DOCUMENT SEGMENT >>
╔══
Preoperative chemoradiation versus radiation alone for stage II and III resectable rectal cancer

Dept. of Surgery 2K12 1C, Ghent University Hospital, De Pintelaan 185, Ghent, Belgium, B-9000.
Cochrane database of systematic reviews (Online) (Impact Factor: 5.94). 01/2009; DOI: 10.1002/14651858.CD006041.pub2
Source: PubMed

ABSTRACT Preoperative radiotherapy (RT) decreases local recurrence rate and improves survival in stage II and III rectal cancer patients. The combination of chemotherapy with RT has a sound radiobiological rationale, and phase II trials of combined chemoradiation (CRT) have shown promising activity in rectal cancer.
To compare preoperative RT with preoperative CRT in patients with resectable stage II and III rectal cancer.
We searched the Cochrane Central Register of Controlled Trials, Web of Science,, and Pubmed from 1975 until june 2007. A manual search was performed of Ann Surg, Arch Surg, Cancer, J Clin Oncol, Int J Radiat Oncol Biol Phys and the proceedings of ASTRO, ECCO and ASCO from 1990 until june 2007.
Relevant studies randomized resectable stage II or III rectal cancer patients to at least one arm of preoperative RT alone or at least one arm of preoperative CRT.
╚══
THINGS TO DO >>
A. Using the rectal cancer abstract, decide whether each statement agrees with it, answering yes or no and quoting the words that settle it: (i) The manual search of journals and conference proceedings covered 1990 until June 2007. (ii) The electronic database search began in 1985. (iii) Relevant studies randomized patients with unresectable rectal cancer.
B. Please carry the rectal cancer abstract on from its final sentence.

Stored items
╔══
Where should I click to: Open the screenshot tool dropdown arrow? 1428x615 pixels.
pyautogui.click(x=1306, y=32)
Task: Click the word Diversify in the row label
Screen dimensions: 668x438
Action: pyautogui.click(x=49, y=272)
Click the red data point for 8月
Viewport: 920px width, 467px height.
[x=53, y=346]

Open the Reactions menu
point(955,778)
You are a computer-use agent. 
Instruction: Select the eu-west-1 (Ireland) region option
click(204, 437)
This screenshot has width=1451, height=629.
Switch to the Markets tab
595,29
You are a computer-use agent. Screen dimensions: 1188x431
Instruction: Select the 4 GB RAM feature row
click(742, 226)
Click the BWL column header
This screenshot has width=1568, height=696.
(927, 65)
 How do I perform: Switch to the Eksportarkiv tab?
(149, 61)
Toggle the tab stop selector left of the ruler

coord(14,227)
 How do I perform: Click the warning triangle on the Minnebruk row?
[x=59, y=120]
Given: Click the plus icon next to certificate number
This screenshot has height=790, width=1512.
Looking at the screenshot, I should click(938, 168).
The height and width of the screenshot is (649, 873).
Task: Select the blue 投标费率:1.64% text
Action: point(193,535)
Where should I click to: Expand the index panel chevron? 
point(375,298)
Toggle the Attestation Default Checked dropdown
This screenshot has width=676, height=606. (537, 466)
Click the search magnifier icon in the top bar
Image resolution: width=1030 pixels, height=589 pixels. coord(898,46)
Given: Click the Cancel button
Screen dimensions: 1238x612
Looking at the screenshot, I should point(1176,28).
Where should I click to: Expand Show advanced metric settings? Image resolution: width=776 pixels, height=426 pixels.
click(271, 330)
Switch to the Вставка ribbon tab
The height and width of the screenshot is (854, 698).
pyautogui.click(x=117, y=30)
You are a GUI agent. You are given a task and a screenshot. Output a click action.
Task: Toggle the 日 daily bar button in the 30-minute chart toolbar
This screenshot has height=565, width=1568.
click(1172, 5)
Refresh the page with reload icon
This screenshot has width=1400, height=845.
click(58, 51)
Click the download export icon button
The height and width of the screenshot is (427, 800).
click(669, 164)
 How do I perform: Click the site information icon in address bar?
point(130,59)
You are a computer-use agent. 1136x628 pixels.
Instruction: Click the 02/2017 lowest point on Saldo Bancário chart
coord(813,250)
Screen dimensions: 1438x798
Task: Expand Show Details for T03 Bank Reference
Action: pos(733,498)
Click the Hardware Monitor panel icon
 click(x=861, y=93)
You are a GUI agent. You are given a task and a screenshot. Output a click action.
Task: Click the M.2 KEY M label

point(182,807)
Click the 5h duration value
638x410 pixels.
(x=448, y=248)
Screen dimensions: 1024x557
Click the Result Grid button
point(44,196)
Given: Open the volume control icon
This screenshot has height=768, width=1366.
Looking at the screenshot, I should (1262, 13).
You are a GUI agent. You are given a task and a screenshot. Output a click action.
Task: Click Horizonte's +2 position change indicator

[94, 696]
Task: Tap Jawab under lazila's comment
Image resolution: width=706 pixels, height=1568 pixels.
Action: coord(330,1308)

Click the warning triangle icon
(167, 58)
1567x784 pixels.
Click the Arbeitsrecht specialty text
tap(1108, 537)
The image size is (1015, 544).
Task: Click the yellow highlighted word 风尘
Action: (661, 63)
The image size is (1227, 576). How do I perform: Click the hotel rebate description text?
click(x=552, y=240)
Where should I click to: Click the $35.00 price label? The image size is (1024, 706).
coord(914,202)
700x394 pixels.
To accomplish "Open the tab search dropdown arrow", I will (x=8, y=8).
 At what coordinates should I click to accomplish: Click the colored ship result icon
╚══
ACTIVITY ANSWERS >>
A.
(i) Yes: "from 1990 until june 2007"
(ii) No: "from 1975 until june 2007"
(iii) No: "randomized resectable stage II or III rectal cancer patients"

B.
Primary outcome parameters included overall survival (OS) at 5 years and local recurrence (LR) rate at 5 years. Secondary outcome parameters included disease free survival (DFS) at 5 years, metastasis rate, pathological complete response rate, clinical response rate, sphincter preservation rate, acute toxicity, postoperative mortality and morbidity, and anastomotic leak rate. Outcome parameters were summarized using the Odds Ratio (OR) and associated 95% confidence interval (CI) using the fixed effects model.
Four trials were identified and included in the meta-analysis. The addition of chemotherapy to preoperative RT significantly increased grade III and IV acute toxicity (OR 1.68-10, P = 0.002) while no differences were observed in postoperative morbidity or mortality. Compared to preoperative RT alone, preoperative CRT significantly increased the rate of complete pathological response (OR 2.52-5.27, P < 0.001) although this did not translate into a higher sphincter preservation rate (OR 0.92-1.31, P = 0.29). The incidence of local recurrence at five years was significantly lower in the CRT group compared to RT alone (OR 0.39-0.72, P < 0.001). No statistically significant differences were observed in DFS (OR 0.92-1.34, P = 0.27) or OS (OR 0.79-1.14, P = 0.58) at five years.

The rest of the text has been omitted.